WHAT TO PRODUCE: Each line from the one holding "This screenshot has width=1014, height=844." through the end of the records should be returned exactly, while pictures are skipped.

TASK INPUT:
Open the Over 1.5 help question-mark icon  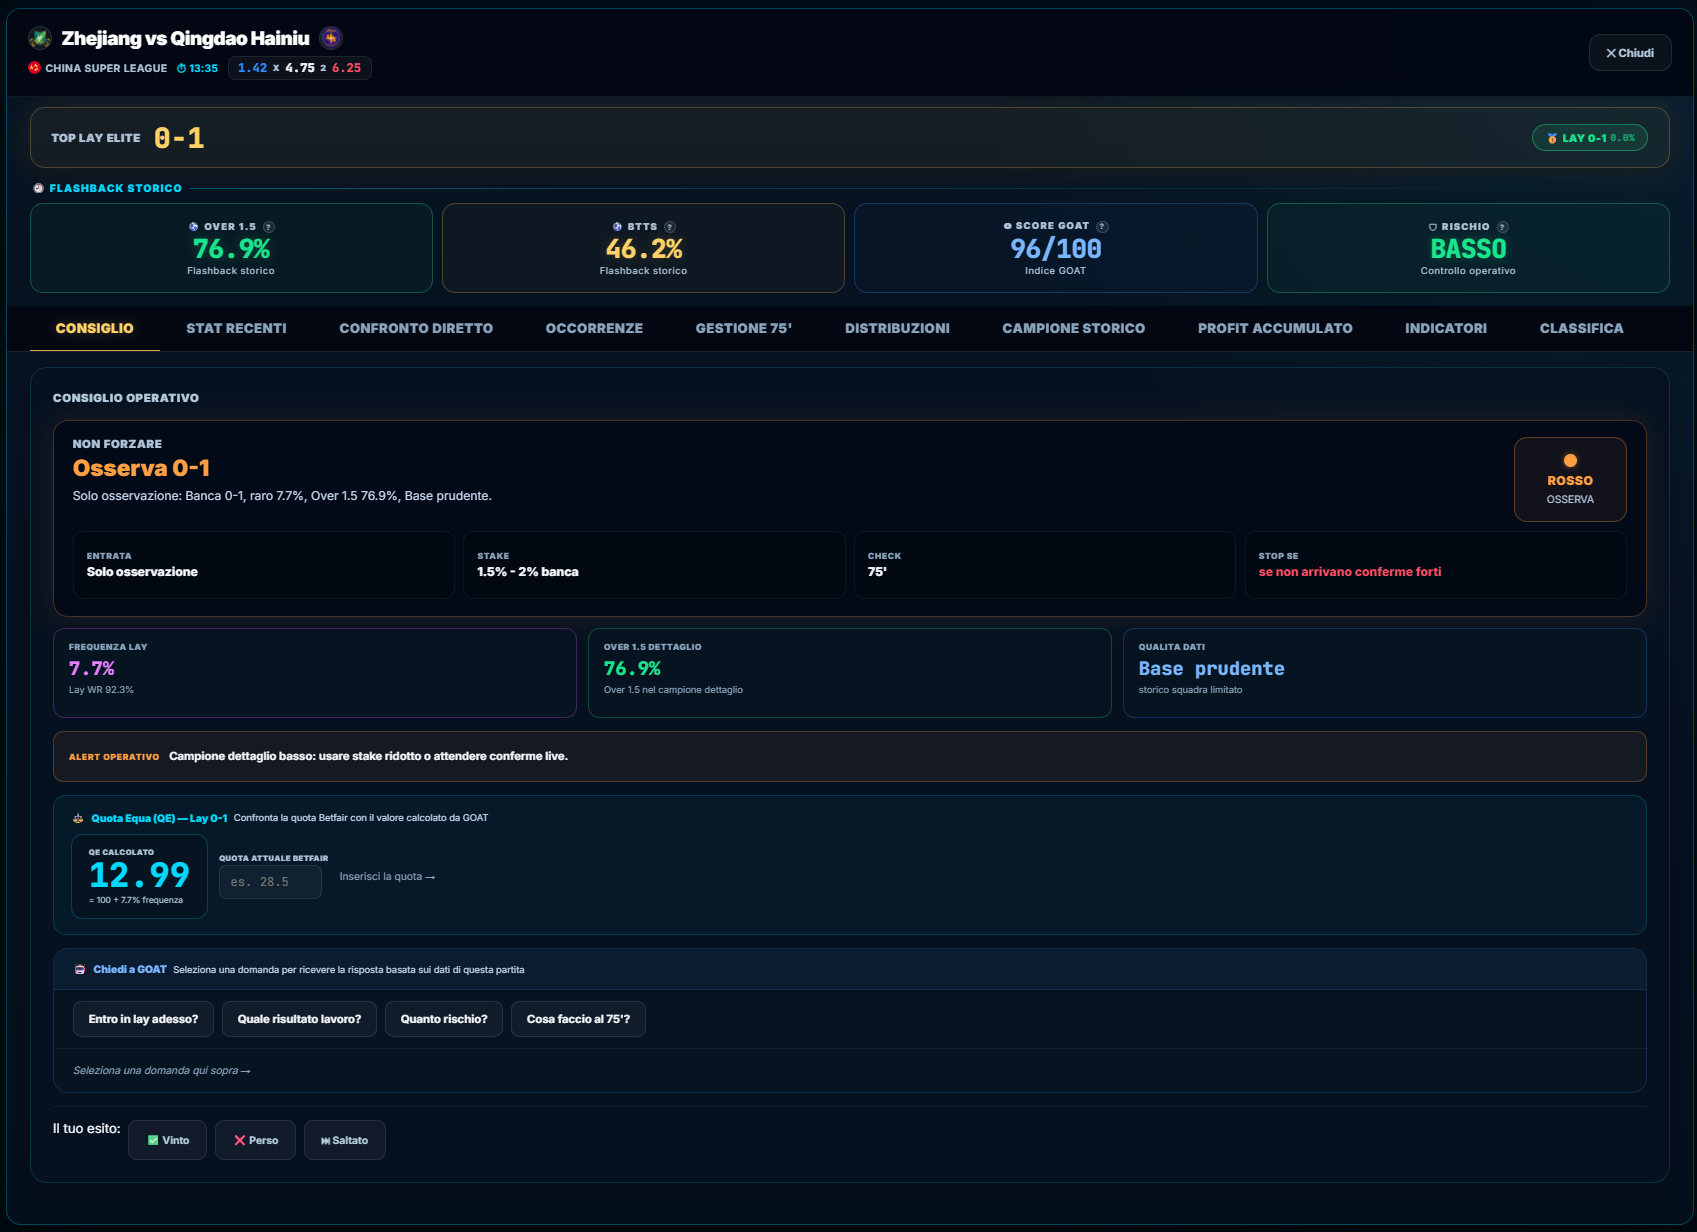269,227
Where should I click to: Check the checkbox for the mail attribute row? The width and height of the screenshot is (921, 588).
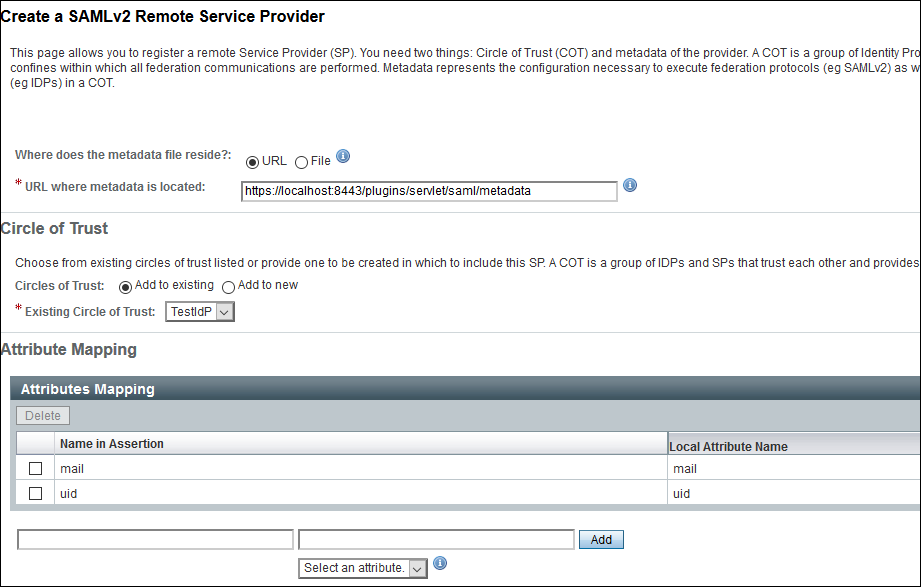34,468
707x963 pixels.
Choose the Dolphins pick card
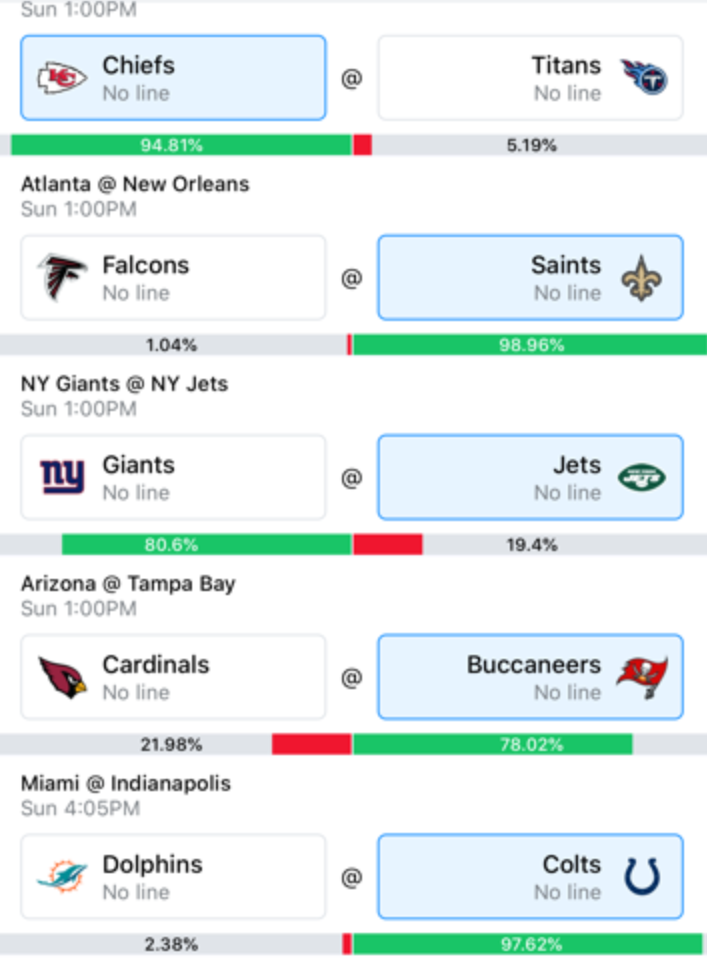tap(173, 876)
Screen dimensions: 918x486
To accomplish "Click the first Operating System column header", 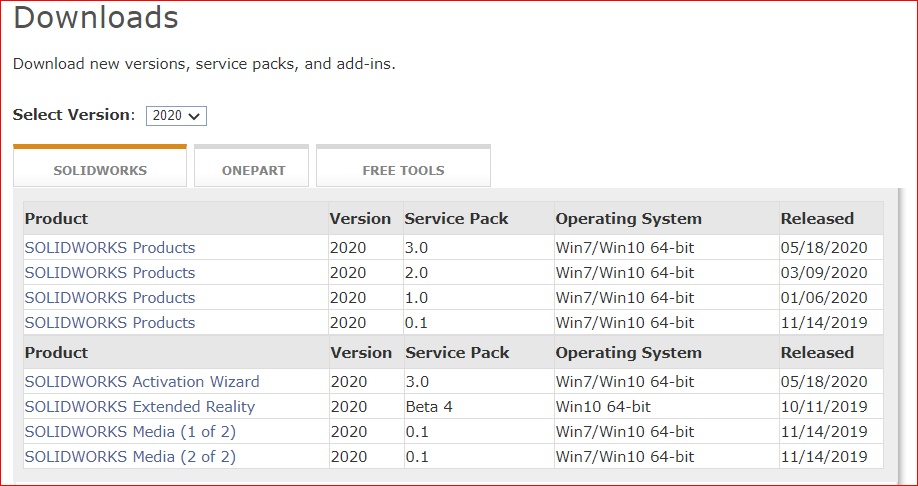I will click(628, 219).
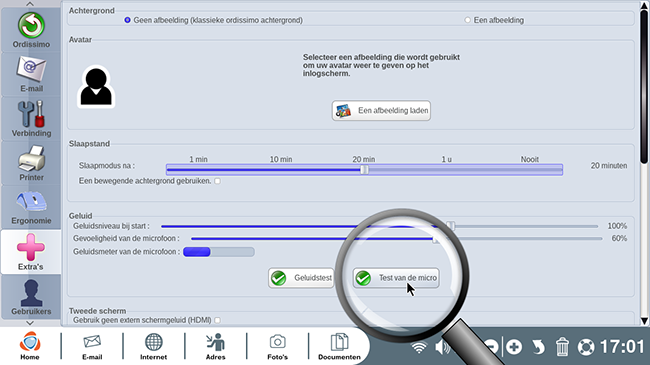Expand sidebar downward with bottom chevron
650x365 pixels.
coord(30,323)
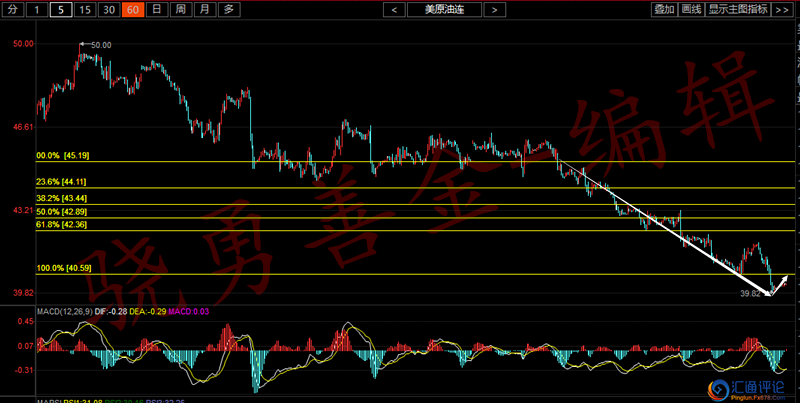Select the highlighted 60-minute period
This screenshot has width=800, height=403.
pos(133,9)
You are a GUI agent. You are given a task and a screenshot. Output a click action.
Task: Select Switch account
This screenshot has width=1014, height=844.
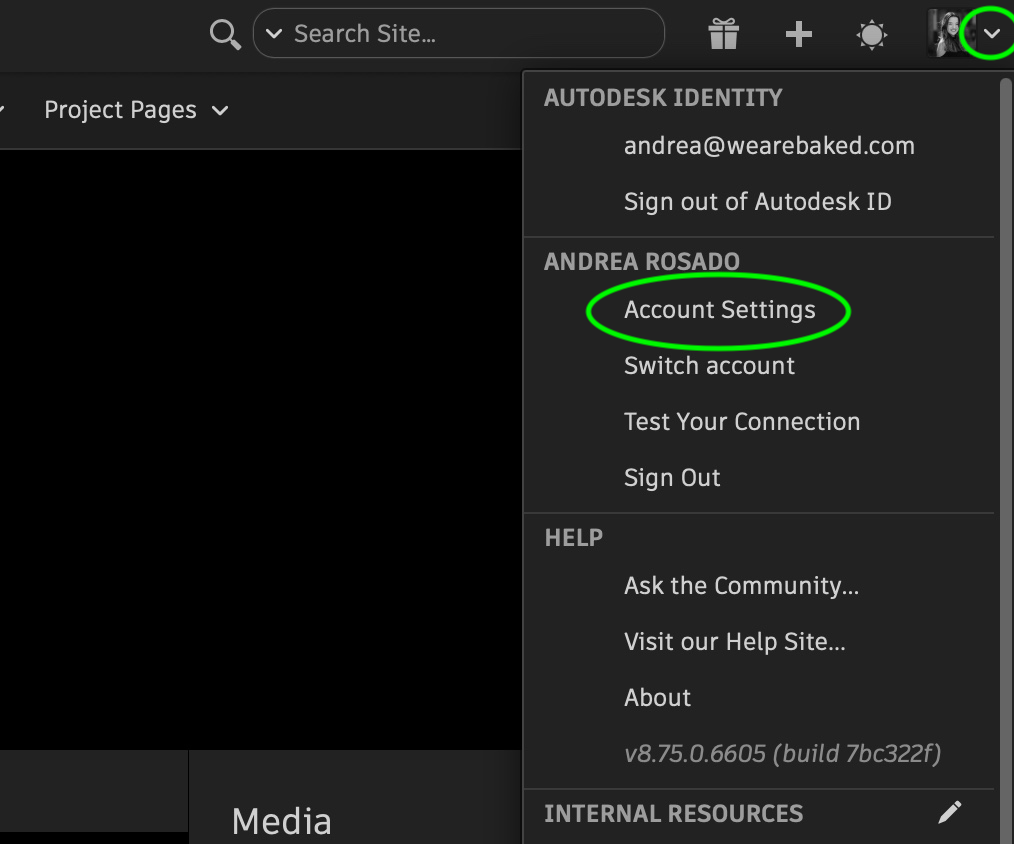(709, 366)
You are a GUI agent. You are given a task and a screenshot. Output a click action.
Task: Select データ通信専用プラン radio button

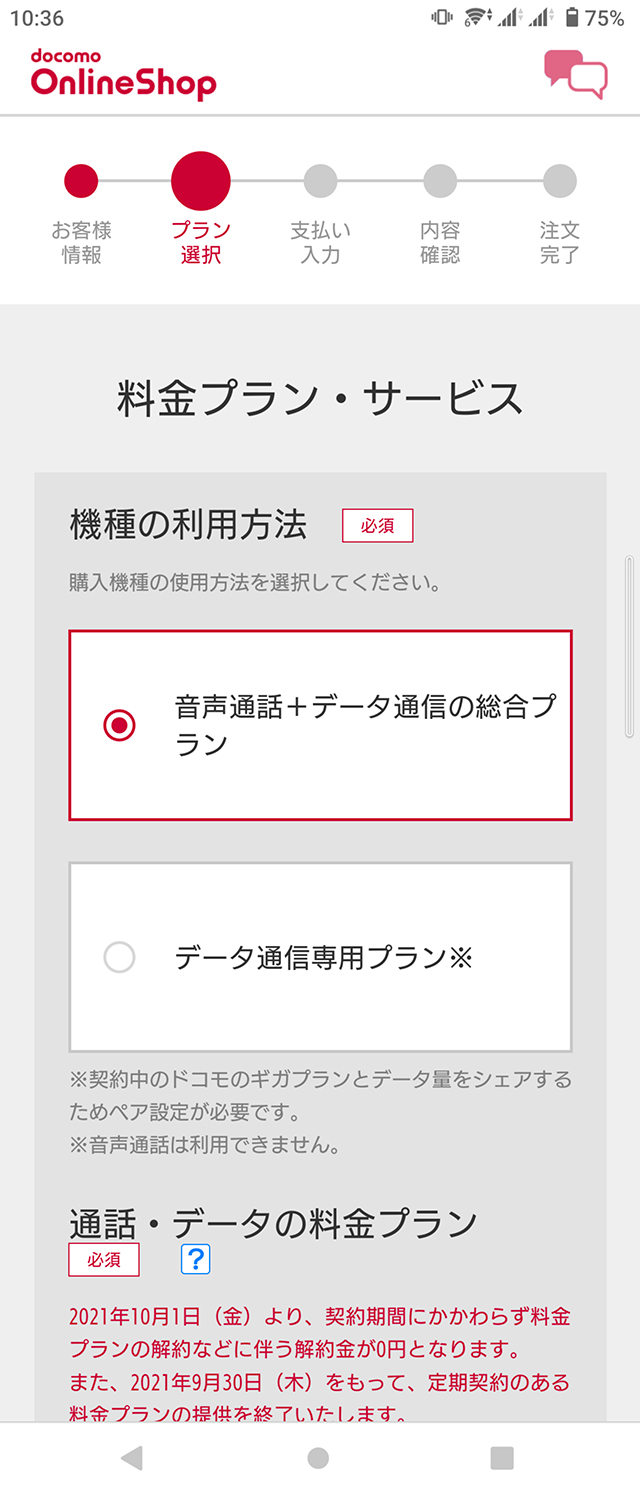(120, 957)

ANSWER SPACE:
This screenshot has width=1014, height=844.
(709, 366)
You are a GUI agent. You are given a task and a screenshot. Output a click action.
Task: Select データ通信専用プラン radio button

(120, 957)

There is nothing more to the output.